Presentation of the working group Commons

, by  Frédéric Sultan

“We speak of ‘commons’ every time a community of people is driven by the same desire to take charge of a resource that they’ve inherited or created and this organises them in a democratic, convivial and responsible manner to ensure access, use and longevity in the general interest and concern of ‘Buen Vivir’ together and for generations to come.” [1] The ‘commons’ chart a new horizon that rebuilds these social practices to emerge into a collective story based on the values of cooperation and sharing for the emancipation of the people, the solidarity and respect for our environment.

Today, most of the population is born into a world dominated by an ultra-liberal ideology. This ideology, because it rejects the value of collective action and solidarity, is destructive to the social link, but also to that of the people and our environment, the Earth. Global businesses dominate the States and control the territories.

Civil society reacts to the difficulty in at least two ways: by protesting and extreme voting, but also by inventing and reinventing forms of solidarity and reciprocity, of collective ownership and governance that beat at the rate of technological, demographic, ecological and world transformations. Old alternatives resist and new ones are invented. It’s no longer even necessary to list emblematic example or underline the diversity of the concerned domains. Farmers, city dwellers, young and old people, women or men, workers or volunteers actively work for their community on a daily basis. Of course, lots of these people don’t use this term commons to describe their actions, but recognise their connection to this notion and easily understand what they gain from it to be able to coordinate together at certain times.

However, we must consider the fact that the accumulation or juxtaposition of local initiatives, by itself doesn’t have a sufficient transforming effect on society capable of replacing the ultraliberal ideology and narrative that accompanies it.

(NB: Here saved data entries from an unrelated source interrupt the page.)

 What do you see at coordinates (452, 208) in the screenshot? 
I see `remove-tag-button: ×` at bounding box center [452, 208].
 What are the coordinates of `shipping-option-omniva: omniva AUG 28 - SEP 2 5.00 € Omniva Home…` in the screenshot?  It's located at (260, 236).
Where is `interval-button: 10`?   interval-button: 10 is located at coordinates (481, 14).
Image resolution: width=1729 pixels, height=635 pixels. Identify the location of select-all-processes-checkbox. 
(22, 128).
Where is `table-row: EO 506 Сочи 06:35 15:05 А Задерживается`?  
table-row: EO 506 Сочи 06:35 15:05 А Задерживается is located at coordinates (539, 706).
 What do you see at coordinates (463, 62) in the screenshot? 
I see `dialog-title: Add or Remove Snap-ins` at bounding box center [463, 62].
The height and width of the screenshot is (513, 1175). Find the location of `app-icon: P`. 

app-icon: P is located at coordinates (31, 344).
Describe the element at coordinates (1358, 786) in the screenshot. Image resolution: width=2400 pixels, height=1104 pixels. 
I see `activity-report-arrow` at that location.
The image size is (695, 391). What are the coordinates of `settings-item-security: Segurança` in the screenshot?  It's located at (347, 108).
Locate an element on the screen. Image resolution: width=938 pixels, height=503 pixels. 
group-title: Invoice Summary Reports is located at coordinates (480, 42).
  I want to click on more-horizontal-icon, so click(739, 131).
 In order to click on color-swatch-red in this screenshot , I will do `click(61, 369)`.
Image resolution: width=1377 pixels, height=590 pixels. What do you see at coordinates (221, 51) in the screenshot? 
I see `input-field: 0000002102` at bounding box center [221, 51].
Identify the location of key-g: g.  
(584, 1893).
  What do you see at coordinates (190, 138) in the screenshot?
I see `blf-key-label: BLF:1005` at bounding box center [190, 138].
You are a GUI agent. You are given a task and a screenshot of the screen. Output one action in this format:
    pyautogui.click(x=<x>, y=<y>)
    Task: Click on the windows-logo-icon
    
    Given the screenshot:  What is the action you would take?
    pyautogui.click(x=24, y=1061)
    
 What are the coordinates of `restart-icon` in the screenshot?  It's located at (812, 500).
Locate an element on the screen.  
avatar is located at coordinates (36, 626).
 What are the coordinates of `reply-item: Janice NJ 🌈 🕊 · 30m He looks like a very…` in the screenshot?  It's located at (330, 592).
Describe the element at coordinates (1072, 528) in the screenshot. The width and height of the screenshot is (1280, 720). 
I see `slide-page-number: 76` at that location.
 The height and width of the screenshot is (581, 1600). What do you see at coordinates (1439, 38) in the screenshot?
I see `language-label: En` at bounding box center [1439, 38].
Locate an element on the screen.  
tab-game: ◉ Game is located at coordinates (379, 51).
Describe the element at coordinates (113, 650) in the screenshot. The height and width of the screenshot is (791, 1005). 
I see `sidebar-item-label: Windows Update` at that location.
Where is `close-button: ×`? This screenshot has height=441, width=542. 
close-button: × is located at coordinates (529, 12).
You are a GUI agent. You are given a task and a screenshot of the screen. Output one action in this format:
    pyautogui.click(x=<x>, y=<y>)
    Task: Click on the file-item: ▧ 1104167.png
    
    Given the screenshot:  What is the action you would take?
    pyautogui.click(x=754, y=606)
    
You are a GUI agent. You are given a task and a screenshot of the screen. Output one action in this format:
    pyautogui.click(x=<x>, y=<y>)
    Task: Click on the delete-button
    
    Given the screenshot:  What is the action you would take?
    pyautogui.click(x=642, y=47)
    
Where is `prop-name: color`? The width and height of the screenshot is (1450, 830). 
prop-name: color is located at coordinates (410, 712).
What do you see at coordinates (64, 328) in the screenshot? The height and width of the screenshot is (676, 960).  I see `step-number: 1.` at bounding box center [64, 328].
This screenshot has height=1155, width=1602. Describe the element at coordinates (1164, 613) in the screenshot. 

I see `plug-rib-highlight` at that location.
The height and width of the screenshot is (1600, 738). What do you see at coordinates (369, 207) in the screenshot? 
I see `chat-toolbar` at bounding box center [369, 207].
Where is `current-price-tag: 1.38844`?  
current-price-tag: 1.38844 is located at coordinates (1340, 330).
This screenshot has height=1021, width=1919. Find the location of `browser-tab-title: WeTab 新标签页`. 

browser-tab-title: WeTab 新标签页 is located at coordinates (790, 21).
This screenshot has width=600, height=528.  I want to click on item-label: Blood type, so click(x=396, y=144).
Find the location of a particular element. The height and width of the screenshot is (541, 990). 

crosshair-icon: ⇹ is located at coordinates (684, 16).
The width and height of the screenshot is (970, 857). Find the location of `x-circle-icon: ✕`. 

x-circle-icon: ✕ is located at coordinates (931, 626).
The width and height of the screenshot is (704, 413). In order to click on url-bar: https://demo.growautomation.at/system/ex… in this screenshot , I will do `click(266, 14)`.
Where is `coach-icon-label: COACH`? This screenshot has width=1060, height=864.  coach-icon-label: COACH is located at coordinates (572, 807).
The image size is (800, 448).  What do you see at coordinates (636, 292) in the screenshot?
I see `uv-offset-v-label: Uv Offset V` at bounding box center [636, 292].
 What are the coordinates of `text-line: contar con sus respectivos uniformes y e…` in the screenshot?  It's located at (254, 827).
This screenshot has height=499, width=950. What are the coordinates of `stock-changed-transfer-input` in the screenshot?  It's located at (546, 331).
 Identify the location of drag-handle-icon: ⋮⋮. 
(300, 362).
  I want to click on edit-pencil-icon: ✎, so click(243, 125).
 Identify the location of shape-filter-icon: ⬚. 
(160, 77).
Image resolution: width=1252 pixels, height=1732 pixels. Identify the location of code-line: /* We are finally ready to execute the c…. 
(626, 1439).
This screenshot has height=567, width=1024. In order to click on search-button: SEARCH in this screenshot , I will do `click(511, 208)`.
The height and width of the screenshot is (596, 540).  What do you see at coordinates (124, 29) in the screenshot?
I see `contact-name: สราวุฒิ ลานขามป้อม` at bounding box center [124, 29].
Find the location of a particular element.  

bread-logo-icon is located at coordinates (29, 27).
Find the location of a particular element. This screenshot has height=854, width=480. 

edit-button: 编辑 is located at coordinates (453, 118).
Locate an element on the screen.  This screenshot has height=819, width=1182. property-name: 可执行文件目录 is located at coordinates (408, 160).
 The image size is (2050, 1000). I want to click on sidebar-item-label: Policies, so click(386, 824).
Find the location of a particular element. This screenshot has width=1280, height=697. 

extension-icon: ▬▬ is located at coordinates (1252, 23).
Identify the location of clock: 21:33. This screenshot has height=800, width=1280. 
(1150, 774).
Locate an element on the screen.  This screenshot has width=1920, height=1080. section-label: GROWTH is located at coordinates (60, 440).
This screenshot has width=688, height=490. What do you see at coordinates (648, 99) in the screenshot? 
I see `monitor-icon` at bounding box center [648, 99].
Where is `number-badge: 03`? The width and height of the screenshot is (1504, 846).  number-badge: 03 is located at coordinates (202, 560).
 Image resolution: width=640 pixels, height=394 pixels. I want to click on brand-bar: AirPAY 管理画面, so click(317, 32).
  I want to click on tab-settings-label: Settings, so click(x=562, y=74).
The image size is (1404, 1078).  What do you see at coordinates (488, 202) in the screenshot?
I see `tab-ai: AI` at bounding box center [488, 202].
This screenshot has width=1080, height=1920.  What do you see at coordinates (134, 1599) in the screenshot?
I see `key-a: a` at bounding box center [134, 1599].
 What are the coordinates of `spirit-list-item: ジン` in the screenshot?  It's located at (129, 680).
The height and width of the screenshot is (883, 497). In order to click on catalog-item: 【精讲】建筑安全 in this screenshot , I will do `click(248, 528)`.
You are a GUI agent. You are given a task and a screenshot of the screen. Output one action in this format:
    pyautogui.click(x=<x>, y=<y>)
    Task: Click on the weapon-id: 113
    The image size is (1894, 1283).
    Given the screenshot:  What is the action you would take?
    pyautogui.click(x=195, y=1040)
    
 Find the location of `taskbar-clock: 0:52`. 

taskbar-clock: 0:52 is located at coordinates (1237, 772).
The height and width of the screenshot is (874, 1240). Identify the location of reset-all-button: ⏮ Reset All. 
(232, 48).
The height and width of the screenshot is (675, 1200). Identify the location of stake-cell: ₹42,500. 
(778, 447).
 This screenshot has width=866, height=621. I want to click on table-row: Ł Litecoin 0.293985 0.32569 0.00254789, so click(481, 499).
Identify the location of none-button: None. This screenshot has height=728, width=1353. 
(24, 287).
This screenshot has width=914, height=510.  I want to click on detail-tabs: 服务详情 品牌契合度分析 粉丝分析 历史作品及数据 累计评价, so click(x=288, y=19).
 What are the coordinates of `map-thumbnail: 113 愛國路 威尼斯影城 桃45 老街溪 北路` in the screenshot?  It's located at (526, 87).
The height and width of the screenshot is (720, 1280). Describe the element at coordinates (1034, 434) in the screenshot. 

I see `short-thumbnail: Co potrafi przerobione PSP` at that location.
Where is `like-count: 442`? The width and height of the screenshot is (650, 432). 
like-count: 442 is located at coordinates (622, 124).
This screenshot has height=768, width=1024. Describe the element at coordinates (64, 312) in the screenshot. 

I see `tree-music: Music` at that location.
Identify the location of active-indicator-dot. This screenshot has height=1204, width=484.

The world economy is impacted by forces that are fed by the commons. A significant part of the economy is founded on the production of wealth by people networking, whose subordination relationship with the capitalist firm becomes more distant. But a very big part of this wealth, if not the whole, is captured by multinationals in the digital realm, who reproduced and emphasised the defaults of capitalist firms in terms of exploitation of people, their data, their bodies, their culture, of the monopolisation of wealth and domination of public institutions and states.

The ESS is involved in the sharing economy. Of the course of its history, it has constructed solutions to the needs of society based on the solidarity and emancipation of employees. It is used to thinking and acting collective and inviolable ownership (organisation without individual ownership), part of the added value is put in indivisible reserves, distribution of zero or limited profit, reinvestment in social projects, double quality of participants (at the same time employee and members, or members and client etc). But it couldn’t or didn’t know how to emancipate itself from the capitalist economy or as we can see transforms it in depth. The ESS cuts the risk of being blown away by the power of financialised and netarchical capitalism.

The activists for an economy commons based find also allies with local authorities , interested by a renewed ability of citizens to collaborate with them, to bring initiatives that stimulate the local economy and sometimes also strengthen their civil and democratic capabilities. The meaningful experiences spread from the ‘sharing city’ (Seoul) to the ‘City in commons ’ (Barcelona) via the ‘co-city’ (Bologna). But then again, the difficulties aren’t impossible to overcome. The power relationship between capitalist businesses and citizens is asymmetric most of the time.

Therefore, continuing the question of how to move the commons based economy away from a niche logic, or from the compensation for the misdemeanours of capitalism (care), a field permanently eroded by the commodification of the social sphere, of the environment and of the complex public goods: health, education, training/qualification, lodging, digital technology, infrastructures…

This will not be able to happen without investment in political fields and public authority. It must be noted that the ways of representative democracy and bureaucratic institutions who dominate the functioning of the state, harm the movement. The practices inferred by the designation/representation system of the elected, contradict the commons vision based on subsidiarity and horizontal distribution of the power. They waste the energy of activists. Trying to slide progressively into laws, amendments, propositions remains a huge test of patience, It happens at such a slow rate, that there is a real risk of being surpassed by the right and extreme right. How to do politic, i.e. act on behalf of institutions to change policies, with an individual and collective attitude in compliance with the collaborative dmension of the commons vision?

An answer to this question is to make the movement of municipalities the crucible of political proposals that result in solidarity work between people and the groups supporting the commons. It isn’t about spreading the word amongst the elected, to convince them of the worth of our propositions, that to give value to collective action and its methods as a way of transforming politics and examining and reforming institutions on different scales.

Such a process is easier to carry out on a local scale, which offers a greater closeness to the elected and civil servants, but it’s not possible to miss out on the larger areas of the state and supra-national levels that influence the local areas. It is also by teaching on the commons that allow the sharing of practices, and legitimises a way of life in line with the values of the commons. With the commons, the altermondialist movement is thus positioned ahead of this challenge to:

  • Understand this phenomenon and improve the singular experiences that enhance the-hole.
  • Fix the practices in a shared narrative that can be substituted for an ultraliberal ide-ogy.
  • Contribute to its structuring to renew political practices and forms of democracy.